_THE TASKS_
(a) Translate this sentence from the NFSv4 regression email into Spanish: "If however, you stat the directory first, the open works."
(b) In the NFSv4 regression email, what error does the server return in response to the OPEN call?
(c) Write out the part of the NFSv4 regression email starting at "On Wed, 21 Sep 2011 15:30:12" and ending at "(Is a directory)".

_TEXT_
--

Re: regression when opening directories on NFSv4

Jeff Layton <jlayton@xxxxxxxxxx> · Thu, 22 Sep 2011 10:34:43 -0400

On Wed, 21 Sep 2011 15:30:12 -0400
Trond Myklebust <Trond.Myklebust@xxxxxxxxxx> wrote:

> On Wed, 2011-09-21 at 15:10 -0400, Jeff Layton wrote: 
> > On Wed, 21 Sep 2011 14:53:12 -0400
> > Trond Myklebust <Trond.Myklebust@xxxxxxxxxx> wrote:
> > 
> > > On Wed, 2011-09-21 at 11:58 -0400, Jeff Layton wrote: 
> > > > We had a regression reported against RHEL concerning the opening of
> > > > directories and it looks like that same problem is in current mainline
> > > > code too. If you do the following on a directory that is not yet in the
> > > > dcache you get an EISDIR error:
> > > > 
> > > >      open("/mnt/nfs/dir1", O_RDONLY)         = -1 EISDIR (Is a directory)
> > > > 
> > > > If however, you stat the directory first, the open works. The
> > > > difference seems to be that in the first case we're going through the
> > > > lookup codepath, and in the second we go through d_revalidate.
> > > > 
> > > > In the first case, we send an OPEN call to the server and it responds
> > > > with NFS4ERR_ISDIR. That gets translated to -EISDIR, and returned to
> > > > userspace. It wasn't always this way though, and I think the regression
> > > > was introduced in commit d953126a2.

--

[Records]
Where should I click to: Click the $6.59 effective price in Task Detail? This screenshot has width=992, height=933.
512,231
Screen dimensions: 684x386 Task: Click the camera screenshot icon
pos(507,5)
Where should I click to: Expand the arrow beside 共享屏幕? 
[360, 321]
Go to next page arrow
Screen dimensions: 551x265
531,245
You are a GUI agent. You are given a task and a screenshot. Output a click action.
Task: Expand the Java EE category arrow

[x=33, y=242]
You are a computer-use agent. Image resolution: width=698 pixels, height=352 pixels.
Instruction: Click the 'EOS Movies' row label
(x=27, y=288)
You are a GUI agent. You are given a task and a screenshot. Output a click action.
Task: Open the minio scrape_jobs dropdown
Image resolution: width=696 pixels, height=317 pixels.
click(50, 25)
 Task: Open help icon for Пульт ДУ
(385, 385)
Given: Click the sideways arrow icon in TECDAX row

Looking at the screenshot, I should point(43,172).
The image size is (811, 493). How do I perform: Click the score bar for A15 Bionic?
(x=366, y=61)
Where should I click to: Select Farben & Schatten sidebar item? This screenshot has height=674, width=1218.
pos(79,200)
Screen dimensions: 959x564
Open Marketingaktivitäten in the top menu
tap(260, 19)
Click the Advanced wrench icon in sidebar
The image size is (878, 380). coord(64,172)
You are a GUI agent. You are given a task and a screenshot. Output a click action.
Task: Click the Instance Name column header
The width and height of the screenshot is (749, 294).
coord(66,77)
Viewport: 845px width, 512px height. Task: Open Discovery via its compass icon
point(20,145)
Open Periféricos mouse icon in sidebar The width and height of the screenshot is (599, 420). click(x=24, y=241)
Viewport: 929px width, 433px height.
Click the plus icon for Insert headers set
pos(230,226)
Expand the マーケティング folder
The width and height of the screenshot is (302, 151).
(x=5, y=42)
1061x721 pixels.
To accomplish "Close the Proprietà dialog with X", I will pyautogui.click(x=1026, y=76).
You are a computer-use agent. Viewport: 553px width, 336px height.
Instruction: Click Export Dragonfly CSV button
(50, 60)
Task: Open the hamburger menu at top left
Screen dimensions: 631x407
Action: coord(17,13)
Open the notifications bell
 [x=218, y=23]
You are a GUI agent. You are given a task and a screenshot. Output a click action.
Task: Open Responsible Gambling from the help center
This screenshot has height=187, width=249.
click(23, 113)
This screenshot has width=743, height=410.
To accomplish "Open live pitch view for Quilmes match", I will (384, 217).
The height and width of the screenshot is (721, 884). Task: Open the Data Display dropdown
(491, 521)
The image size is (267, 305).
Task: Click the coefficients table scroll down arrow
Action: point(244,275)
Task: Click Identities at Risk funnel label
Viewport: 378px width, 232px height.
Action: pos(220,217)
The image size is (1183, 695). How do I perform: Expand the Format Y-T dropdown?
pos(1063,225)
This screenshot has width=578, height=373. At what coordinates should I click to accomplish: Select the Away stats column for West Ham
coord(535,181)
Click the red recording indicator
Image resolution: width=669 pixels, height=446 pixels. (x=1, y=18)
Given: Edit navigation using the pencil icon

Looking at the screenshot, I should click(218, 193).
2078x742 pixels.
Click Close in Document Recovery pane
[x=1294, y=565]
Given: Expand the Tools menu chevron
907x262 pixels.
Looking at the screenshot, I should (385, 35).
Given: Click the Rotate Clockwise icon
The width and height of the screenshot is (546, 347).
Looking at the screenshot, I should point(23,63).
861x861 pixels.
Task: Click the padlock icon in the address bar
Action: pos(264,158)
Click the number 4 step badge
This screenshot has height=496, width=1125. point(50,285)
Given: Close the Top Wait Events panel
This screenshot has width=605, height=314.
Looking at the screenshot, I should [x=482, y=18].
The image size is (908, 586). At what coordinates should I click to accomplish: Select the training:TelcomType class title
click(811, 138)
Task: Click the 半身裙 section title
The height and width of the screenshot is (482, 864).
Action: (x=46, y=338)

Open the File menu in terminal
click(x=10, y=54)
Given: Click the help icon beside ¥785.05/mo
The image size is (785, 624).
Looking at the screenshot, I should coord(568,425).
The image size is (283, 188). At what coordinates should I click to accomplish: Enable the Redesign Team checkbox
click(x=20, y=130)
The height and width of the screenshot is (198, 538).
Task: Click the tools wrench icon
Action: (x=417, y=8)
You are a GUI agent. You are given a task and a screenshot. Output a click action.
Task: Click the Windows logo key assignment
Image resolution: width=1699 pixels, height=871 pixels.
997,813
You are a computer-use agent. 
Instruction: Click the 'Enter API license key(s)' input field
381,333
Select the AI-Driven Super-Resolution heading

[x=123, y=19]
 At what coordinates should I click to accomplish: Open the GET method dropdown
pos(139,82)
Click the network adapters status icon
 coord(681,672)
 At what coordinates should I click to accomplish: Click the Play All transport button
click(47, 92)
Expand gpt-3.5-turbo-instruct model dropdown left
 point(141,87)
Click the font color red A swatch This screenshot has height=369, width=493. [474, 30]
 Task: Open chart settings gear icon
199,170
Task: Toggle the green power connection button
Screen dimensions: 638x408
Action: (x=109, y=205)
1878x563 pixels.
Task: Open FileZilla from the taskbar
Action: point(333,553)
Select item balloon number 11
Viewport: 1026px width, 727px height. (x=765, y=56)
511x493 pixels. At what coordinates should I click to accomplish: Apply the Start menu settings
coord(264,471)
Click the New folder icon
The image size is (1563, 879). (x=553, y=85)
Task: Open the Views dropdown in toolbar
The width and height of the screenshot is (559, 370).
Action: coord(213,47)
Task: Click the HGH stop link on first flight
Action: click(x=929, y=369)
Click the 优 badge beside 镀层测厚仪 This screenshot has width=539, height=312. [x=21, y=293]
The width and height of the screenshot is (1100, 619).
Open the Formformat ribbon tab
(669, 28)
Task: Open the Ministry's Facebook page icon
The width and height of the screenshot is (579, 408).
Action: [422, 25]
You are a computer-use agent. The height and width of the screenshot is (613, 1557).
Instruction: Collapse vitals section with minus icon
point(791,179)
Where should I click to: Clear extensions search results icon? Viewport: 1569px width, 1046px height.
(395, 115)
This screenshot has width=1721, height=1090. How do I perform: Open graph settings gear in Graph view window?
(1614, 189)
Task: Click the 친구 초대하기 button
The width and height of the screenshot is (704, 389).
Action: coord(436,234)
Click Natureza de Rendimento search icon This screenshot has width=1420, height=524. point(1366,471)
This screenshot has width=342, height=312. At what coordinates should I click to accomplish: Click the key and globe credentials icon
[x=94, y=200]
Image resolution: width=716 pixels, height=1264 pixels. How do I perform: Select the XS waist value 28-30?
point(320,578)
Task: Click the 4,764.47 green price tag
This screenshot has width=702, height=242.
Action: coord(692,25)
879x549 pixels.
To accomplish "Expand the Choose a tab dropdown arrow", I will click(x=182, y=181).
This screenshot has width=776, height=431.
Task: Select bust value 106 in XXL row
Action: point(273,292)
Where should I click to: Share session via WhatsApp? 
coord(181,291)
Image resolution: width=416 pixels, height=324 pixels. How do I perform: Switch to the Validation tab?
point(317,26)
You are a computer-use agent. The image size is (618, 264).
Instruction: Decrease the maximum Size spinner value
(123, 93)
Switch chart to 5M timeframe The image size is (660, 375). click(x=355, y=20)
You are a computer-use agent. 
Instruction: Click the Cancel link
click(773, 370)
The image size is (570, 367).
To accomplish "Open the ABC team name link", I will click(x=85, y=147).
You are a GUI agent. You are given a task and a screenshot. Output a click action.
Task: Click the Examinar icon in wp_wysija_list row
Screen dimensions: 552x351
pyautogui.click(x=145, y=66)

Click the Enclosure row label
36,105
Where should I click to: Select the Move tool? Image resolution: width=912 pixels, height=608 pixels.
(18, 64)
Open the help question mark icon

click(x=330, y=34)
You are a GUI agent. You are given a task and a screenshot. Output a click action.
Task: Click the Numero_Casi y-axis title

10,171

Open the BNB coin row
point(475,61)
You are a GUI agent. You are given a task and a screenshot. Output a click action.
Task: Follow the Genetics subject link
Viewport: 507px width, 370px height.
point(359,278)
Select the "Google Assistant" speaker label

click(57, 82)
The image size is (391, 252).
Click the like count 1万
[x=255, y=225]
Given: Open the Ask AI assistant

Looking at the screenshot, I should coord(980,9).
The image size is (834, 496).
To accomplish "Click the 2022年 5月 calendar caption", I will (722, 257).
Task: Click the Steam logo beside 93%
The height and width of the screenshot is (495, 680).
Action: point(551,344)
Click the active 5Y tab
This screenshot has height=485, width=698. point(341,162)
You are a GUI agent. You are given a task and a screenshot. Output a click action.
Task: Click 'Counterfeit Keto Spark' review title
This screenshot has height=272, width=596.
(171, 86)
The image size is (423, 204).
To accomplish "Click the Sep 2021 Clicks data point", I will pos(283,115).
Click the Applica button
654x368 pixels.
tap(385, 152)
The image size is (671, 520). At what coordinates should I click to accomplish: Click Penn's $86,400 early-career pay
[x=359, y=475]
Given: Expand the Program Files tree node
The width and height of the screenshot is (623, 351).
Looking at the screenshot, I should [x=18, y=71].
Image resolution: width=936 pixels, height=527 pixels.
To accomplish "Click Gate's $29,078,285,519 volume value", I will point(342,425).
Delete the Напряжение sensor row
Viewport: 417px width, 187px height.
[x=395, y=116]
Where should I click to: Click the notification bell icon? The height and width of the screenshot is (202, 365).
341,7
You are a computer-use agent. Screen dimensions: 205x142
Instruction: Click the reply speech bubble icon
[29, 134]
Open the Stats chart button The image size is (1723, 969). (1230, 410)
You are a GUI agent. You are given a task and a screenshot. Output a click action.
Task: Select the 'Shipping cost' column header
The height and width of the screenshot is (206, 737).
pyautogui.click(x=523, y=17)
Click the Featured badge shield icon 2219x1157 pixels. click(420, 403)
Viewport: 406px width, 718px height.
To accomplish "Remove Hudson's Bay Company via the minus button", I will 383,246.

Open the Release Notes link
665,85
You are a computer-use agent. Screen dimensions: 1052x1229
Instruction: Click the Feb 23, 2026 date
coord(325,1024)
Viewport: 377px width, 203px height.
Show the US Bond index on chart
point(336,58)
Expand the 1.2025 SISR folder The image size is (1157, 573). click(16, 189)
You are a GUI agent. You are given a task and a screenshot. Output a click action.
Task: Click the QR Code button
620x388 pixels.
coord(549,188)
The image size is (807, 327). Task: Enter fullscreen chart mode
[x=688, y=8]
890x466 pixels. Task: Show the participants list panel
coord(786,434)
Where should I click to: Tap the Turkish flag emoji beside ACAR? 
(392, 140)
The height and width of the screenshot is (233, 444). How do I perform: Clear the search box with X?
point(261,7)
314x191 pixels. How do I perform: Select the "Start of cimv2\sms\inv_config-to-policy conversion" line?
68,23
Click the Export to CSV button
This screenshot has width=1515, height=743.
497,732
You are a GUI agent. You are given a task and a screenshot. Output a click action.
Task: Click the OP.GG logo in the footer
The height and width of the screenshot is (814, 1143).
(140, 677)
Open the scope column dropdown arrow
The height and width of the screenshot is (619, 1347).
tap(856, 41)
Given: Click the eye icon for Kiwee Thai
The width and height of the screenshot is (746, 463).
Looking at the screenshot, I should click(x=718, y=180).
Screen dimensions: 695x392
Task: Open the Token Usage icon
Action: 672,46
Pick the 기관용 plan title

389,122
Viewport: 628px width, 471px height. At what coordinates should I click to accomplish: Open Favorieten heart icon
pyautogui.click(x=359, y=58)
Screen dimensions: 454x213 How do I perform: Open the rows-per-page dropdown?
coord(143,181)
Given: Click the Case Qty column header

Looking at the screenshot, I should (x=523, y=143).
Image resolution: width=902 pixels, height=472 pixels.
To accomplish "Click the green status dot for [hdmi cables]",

--

_FINAL RESULTS_
(a) Sin embargo, si primero haces stat del directorio, la apertura funciona.

(b) NFS4ERR_ISDIR.

(c)
On Wed, 21 Sep 2011 15:30:12 -0400
Trond Myklebust <Trond.Myklebust@xxxxxxxxxx> wrote:

> On Wed, 2011-09-21 at 15:10 -0400, Jeff Layton wrote: 
> > On Wed, 21 Sep 2011 14:53:12 -0400
> > Trond Myklebust <Trond.Myklebust@xxxxxxxxxx> wrote:
> > 
> > > On Wed, 2011-09-21 at 11:58 -0400, Jeff Layton wrote: 
> > > > We had a regression reported against RHEL concerning the opening of
> > > > directories and it looks like that same problem is in current mainline
> > > > code too. If you do the following on a directory that is not yet in the
> > > > dcache you get an EISDIR error:
> > > > 
> > > >      open("/mnt/nfs/dir1", O_RDONLY)         = -1 EISDIR (Is a directory)